Paul Wallfisch: Die Musikalische Seite des Theater Dortmund

Wallfisch Ensemble: Mick Harvey, Paul Wallfisch, Alexander Hacke und Danielle de Picciotto | Foto: Thomas Ecke

Wie schon lange nicht mehr, erlebt das Dortmunder Theater eine unglaubliche öffentliche Aufmerksamkeit. Intendant Kay Voges hat dem Haus viel Lebendigkeit eingehaucht. Ihm gelingt es, mit überschaubaren Mitteln viel auf die Beine zu stellen.

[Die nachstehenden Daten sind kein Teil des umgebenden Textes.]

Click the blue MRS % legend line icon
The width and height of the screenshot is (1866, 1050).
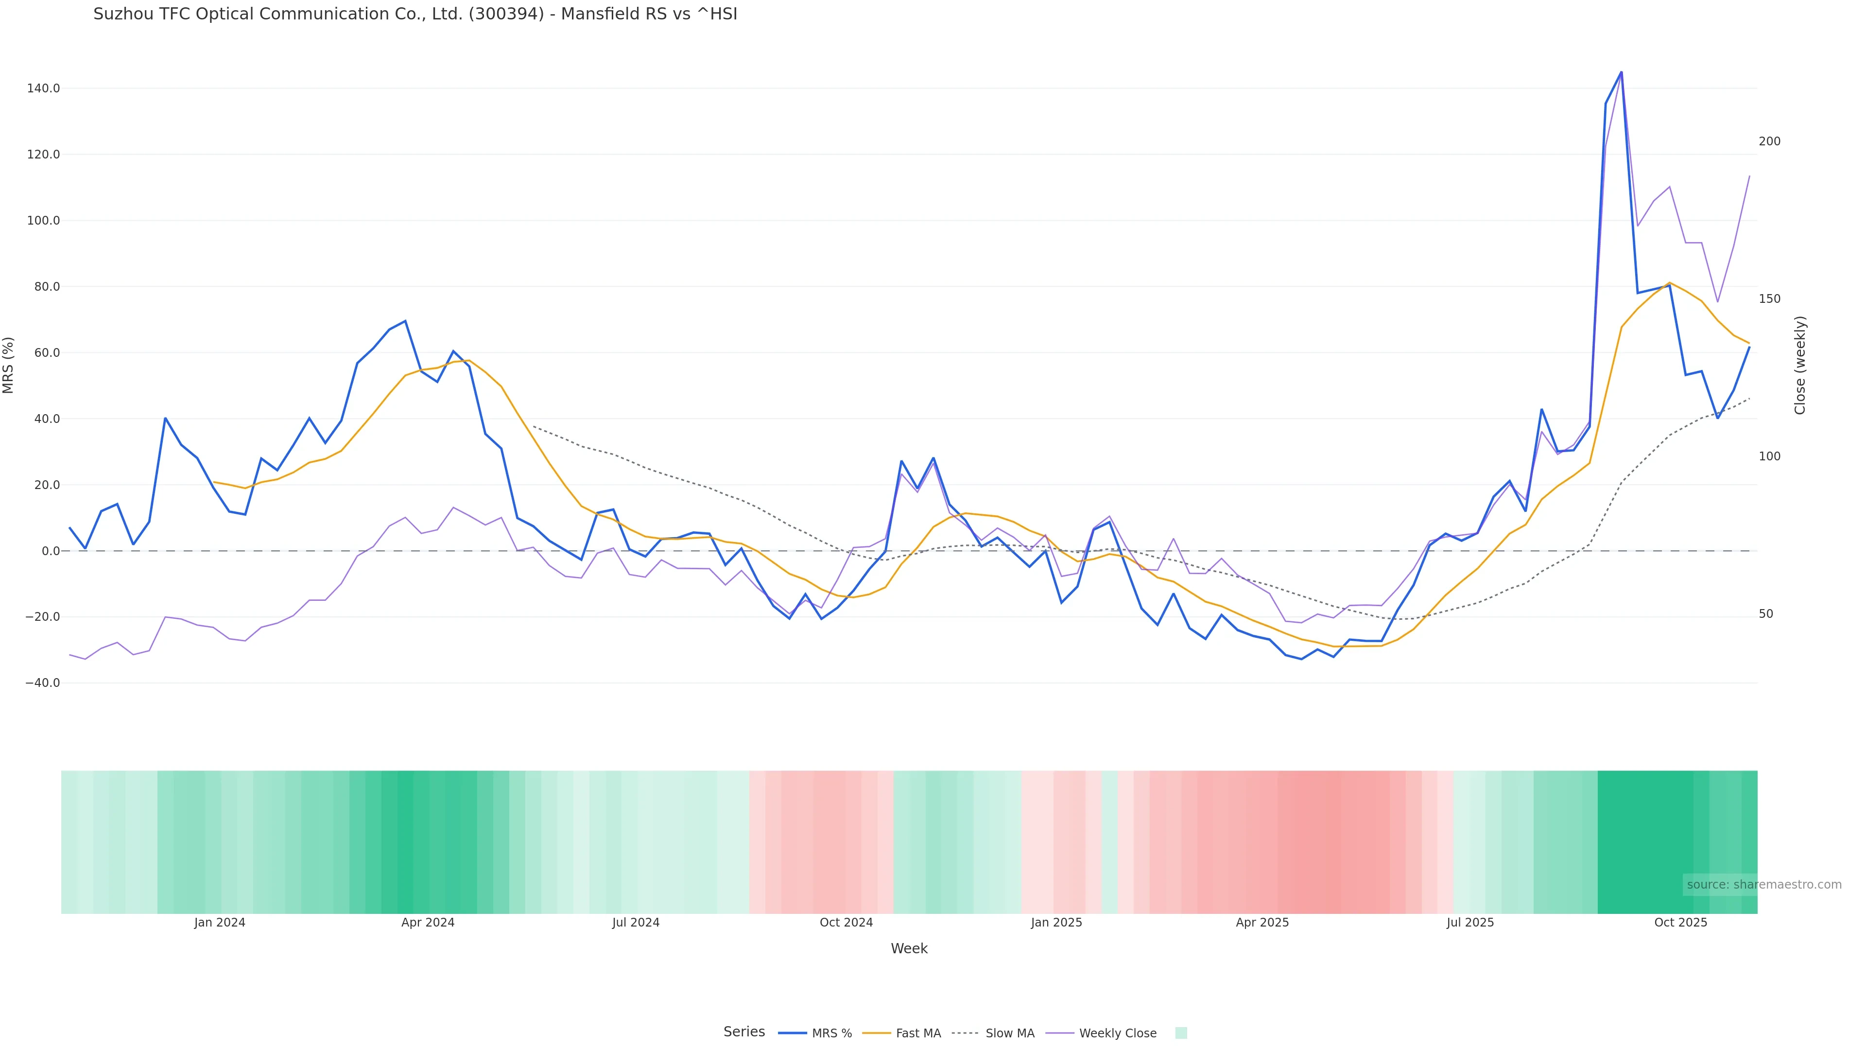click(x=792, y=1033)
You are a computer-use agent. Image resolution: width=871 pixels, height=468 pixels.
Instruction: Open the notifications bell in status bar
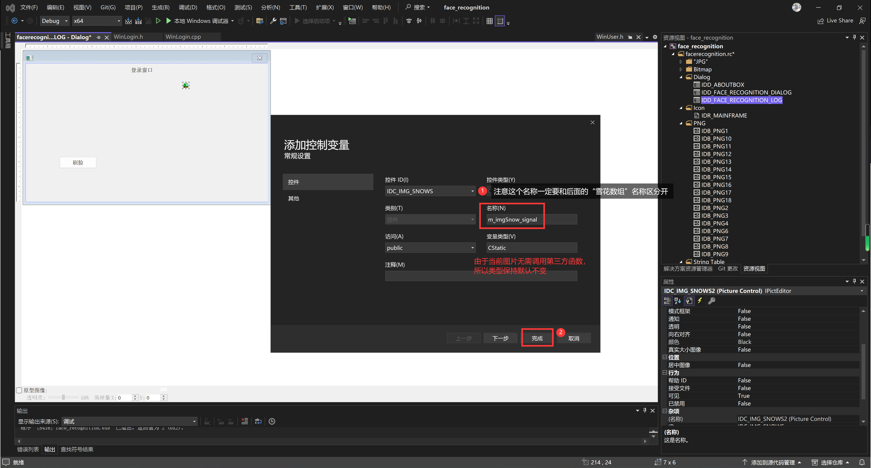[x=862, y=462]
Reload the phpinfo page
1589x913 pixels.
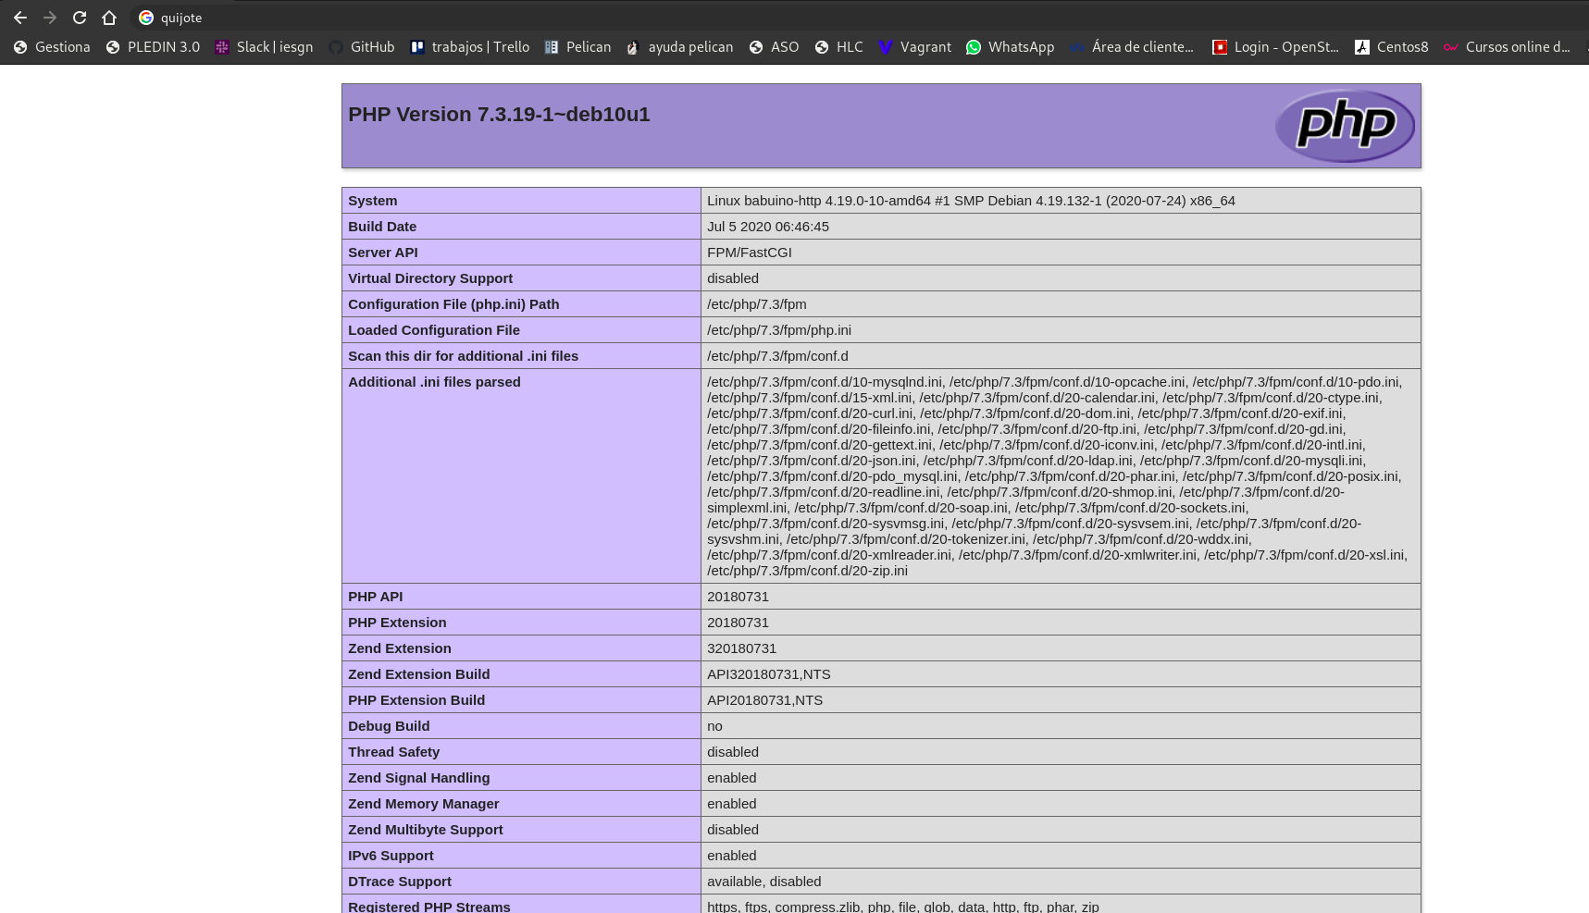coord(80,18)
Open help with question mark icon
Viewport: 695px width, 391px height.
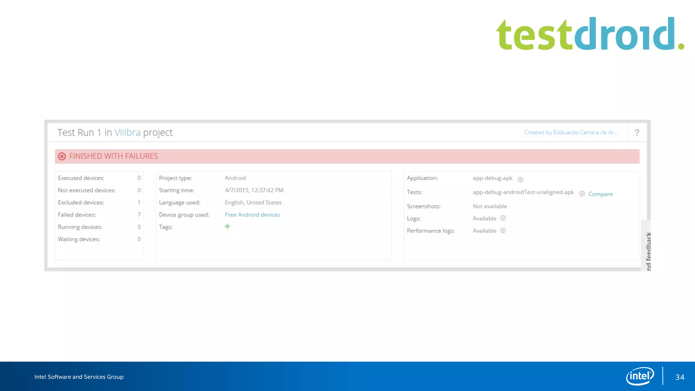(x=637, y=133)
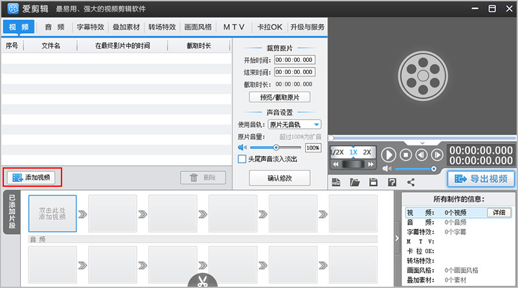Collapse the info panel with the side arrow
518x288 pixels.
click(x=396, y=238)
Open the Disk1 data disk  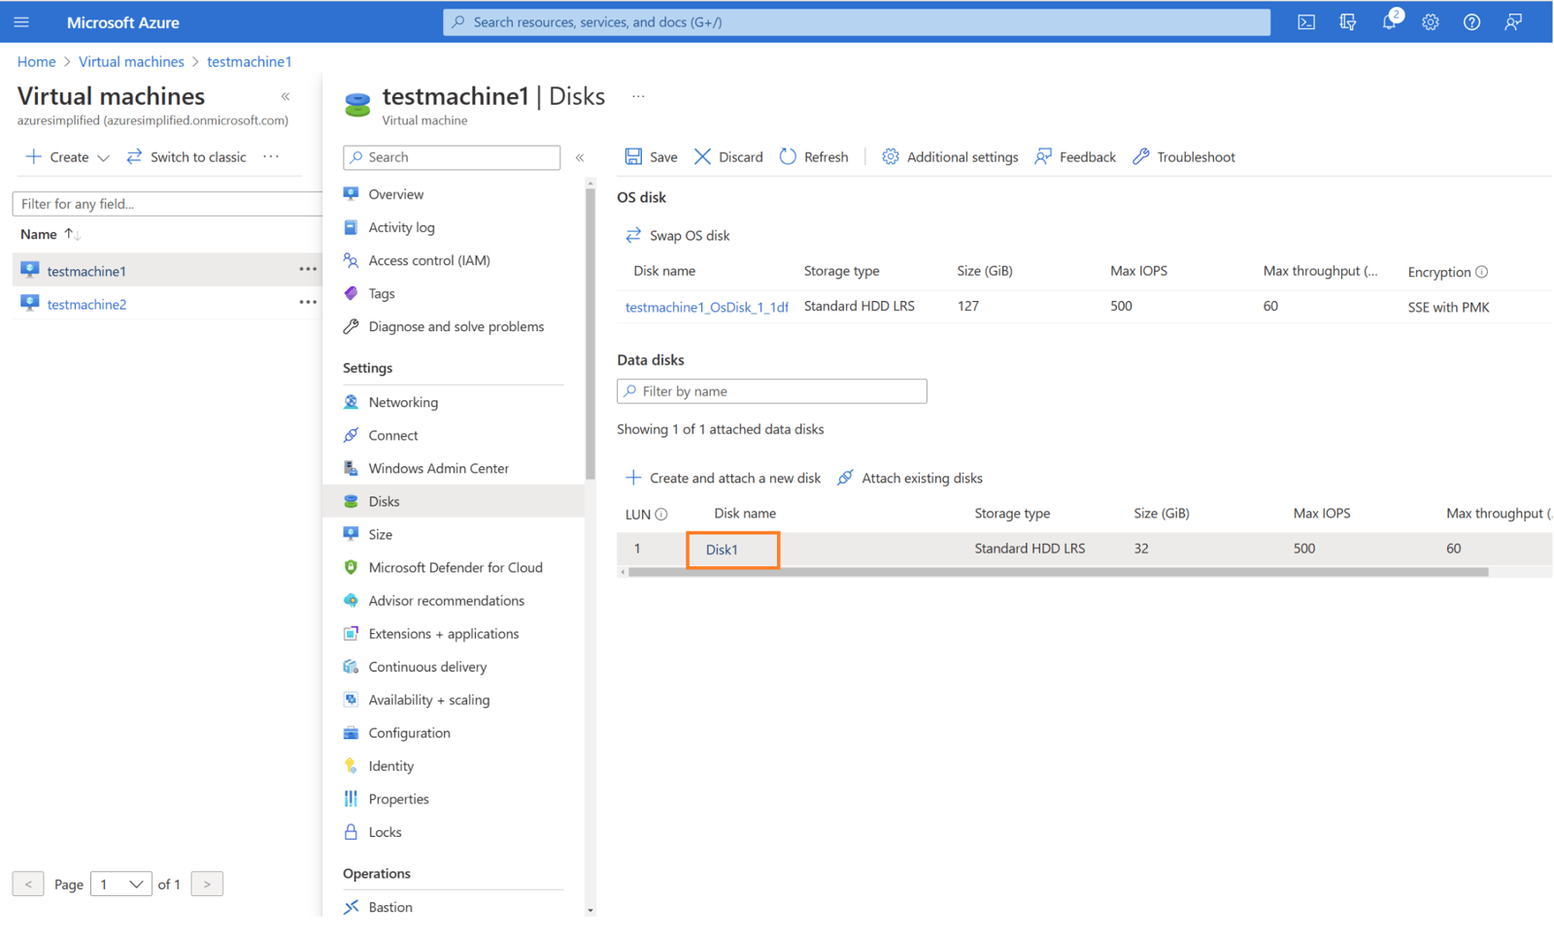721,549
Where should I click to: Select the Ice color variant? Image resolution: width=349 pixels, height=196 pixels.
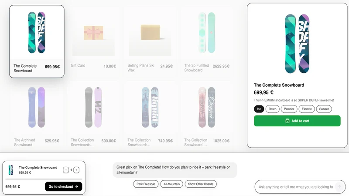(x=259, y=109)
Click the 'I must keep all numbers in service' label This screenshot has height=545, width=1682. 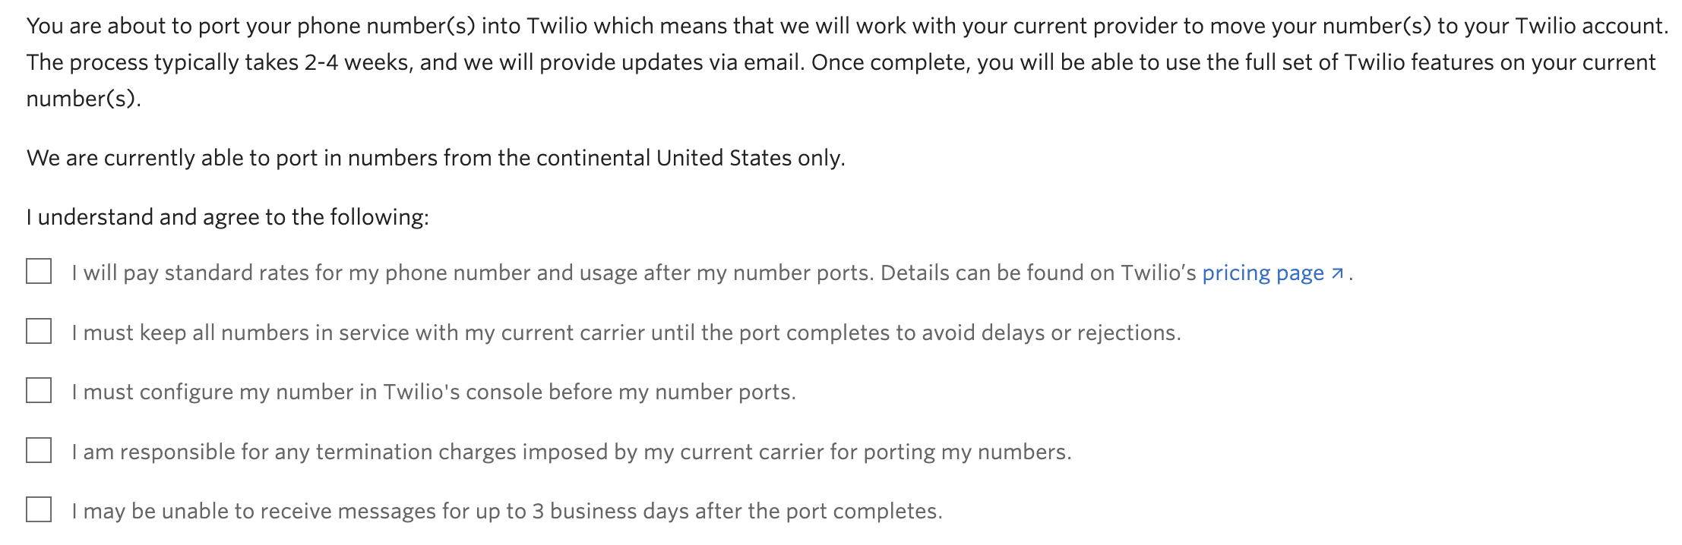(626, 332)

Eine wichtige Figur im Ensemble ist der musikalische Direktor Paul Wallfisch, der ab Februar das Stück „Republik der Wölfe“ mit einem vielversprechenden Soundtrack in Szene setzt und sich dem Haus in besonderem Maße verbunden fühlt. „Dortmund hat ein schönes Theater“, sagt Paul Wallfisch, der früher in den Bands Firewater und Botanica spielte, „unglaubliche Schauspieler und einen sehr inspirierenden Künstler als Intendanten.“ Dem Klavier- und Gitarrenspieler ist es nun gelungen, zwei Musiker mit großen Namen nach Dortmund zu lotsen. Alexander Hacke (Einstürzende Neubauten) und Mick Harvey (früher bei Nick Cave & the Bad Seeds, heute bei PJ Harvey) werden zusammen im Verbund mit der Multimediakünstlerin Danielle de Picciotto und natürlich Paul Wallfisch die Produktion als musikalische Begleitband einrahmen.

Bereits am 22. November gab es bei der monatlich stattfindenden Musik-Session „Small Beast“ ein Aufeinandertreffen der Musiker, wo nur Mick Harvey fehlte. Unter anderem wurde an diesem Abend der Lou Reed Song „Turning Time Around“ (vom Album „Ecstasy“) dargeboten. In einer flammenden Ansprache krönte Wallfisch das Werk vom kürzlich verstorbenen Reed, der in seinem Verständnis neben Bob Dylan der größte Songwriter aller Zeiten ist. „Viele schreiben einfach nur Songs, aber was Dylan oder Reed machen, ist große Kunst.“

Nun sind Grimms Kinder- und Hausmärchen an der Reihe, von dem außergewöhnlichen Quartett ein musikalisches Korsett zu bekommen. In dieser Märchensammlung finden sich alle Verbrechen, die Menschen je an Menschen begangen haben: Entführer, Mörder, Menschenfresser und Folterknechte sind die Hauptdarsteller in dieser fabulierten Welt. „Ich finde, es spielt keine Rolle, ob die Musik amerikanisch oder deutsch ist“, sagt Wallfisch, „solange man die Seele der Entwicklung des Stückes versteht.“ Dornröschen, Aschenputtel, und Rotkäppchen werden nun in einer großen Collage in die urbane Gegenwart gebeamt. Regisseurin Claudia Bauer, die in der vergangenen Spielzeit in Dortmund bereits Rainer Werner Fassbinders „Welt am Draht“ auf die Bühne brachte, setzt „Republik der Wölfe“ dramaturgisch in Szene.